Kiedy na naszej drodze stanie wróg o wyższym poziomie, nie będzie miało znaczenia, jak dobrze unikamy ciosów lub jak sprytnie połączymy efekty magiczne, by zamrozić i roztrzaskać oponenta. Liczy się jakość naszego ekwipunku, który musi być nieustannie i mozolnie ulepszany o materiały, które losowo znajdujemy w każdej skrzyni i skrytce. Biorąc pod uwagę, że nasi towarzysze nie są zbyt pomocni w bitwach, gra wymusza na nas eksploracje i tak w kółko, co po jakimś czasie może być nużące. Nie pomaga również mała różnorodność przeciwników – przez większość czasu walczymy z tą samą garstką wrogów, a prawie żaden z nich nie jest interesujący ani wyjątkowy w swoim zachowaniu. Mimo wszystko, to jak ich ciała reagowały na uderzenia, było… satysfakcjonujące.

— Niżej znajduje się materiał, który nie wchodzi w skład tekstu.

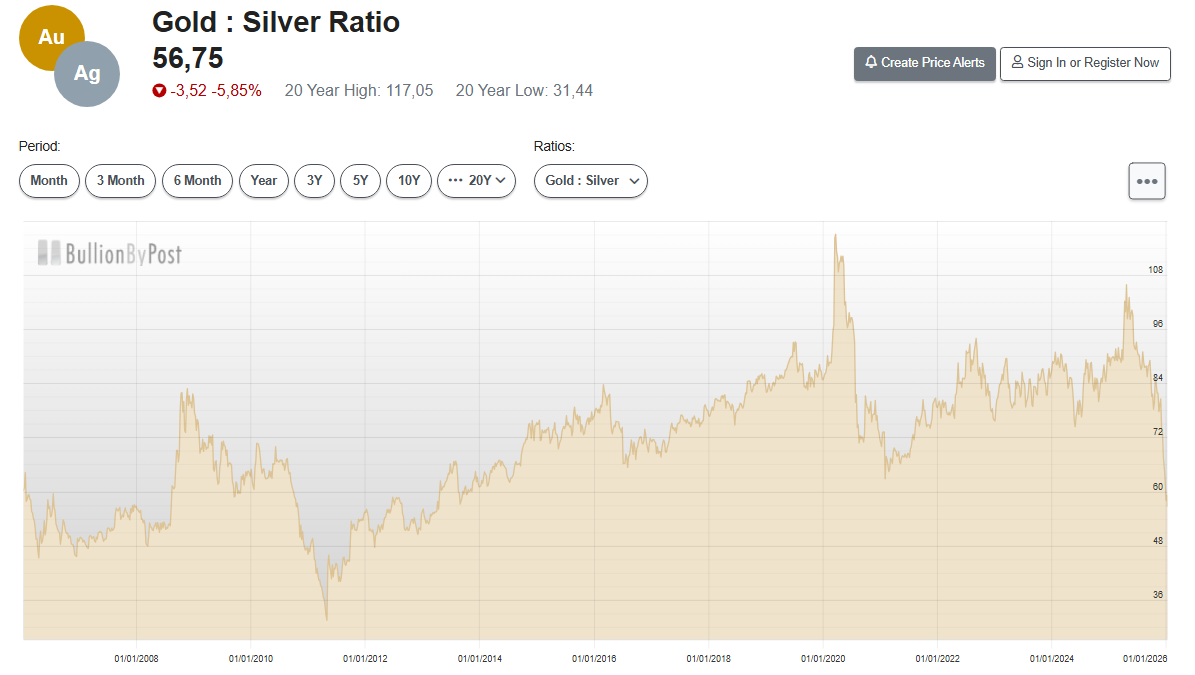The width and height of the screenshot is (1195, 675).
Task: Open the Gold : Silver ratios dropdown
Action: click(591, 181)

Niestety mechaniki gry z czasem tracą na znaczeniu i np. takie jedzenie, które początkowo odgrywa kluczową rolę, lecząc lub wzmacniając (przez co nosi się go całkiem sporo w ekwipunku), gdy docieramy do etapu, w którym panuje głód, nie może zostać przez naszą postać komuś podarowane, co wydaje się dziwne. Podobnie jest z zachowaniami postaci, które mogą się z nami ostro pokłócić, by po chwili o tym zapomnieć.
Czy są to duże wady? Dla jednych tak, dla drugich pewnie nie. Słyszałem jeszcze narzekania jakby to Avowed było grą, której brakuje „życia” – NPC nie reagują, jak powinni, stoją w miejscu, a całość przypomina być może kolorową, ale makietę. Cóż, całkiem szczerze nie zauważyłem, żeby pod kątem „zachowań postaci niezależnych”, omawiany tytuł wypadał gorzej niż choćby taki Cyberpunk 2077, bo tam też postaci kręcą się bez sensu. Poza tym nie każda gra musi realistycznie symulować życie. Najważniejsze, czy daje nam przyjemność z grania, a mnie finalnie Avowed wciągnęło w przyjemną przygodę, rodem ze świata fantasy – nie zawiodło mnie ani nie rozczarowało. Zaoferowało za to solidną rozgrywkę, być może dlatego, że podszedłem do tego tytułu z otwartą głową, czego życzę i Wam.
Grę do recenzji otrzymaliśmy od polskiego oddziału Xbox, za co bardzo dziękujemy, ale nie wpływa to na ocenę końcową produktu.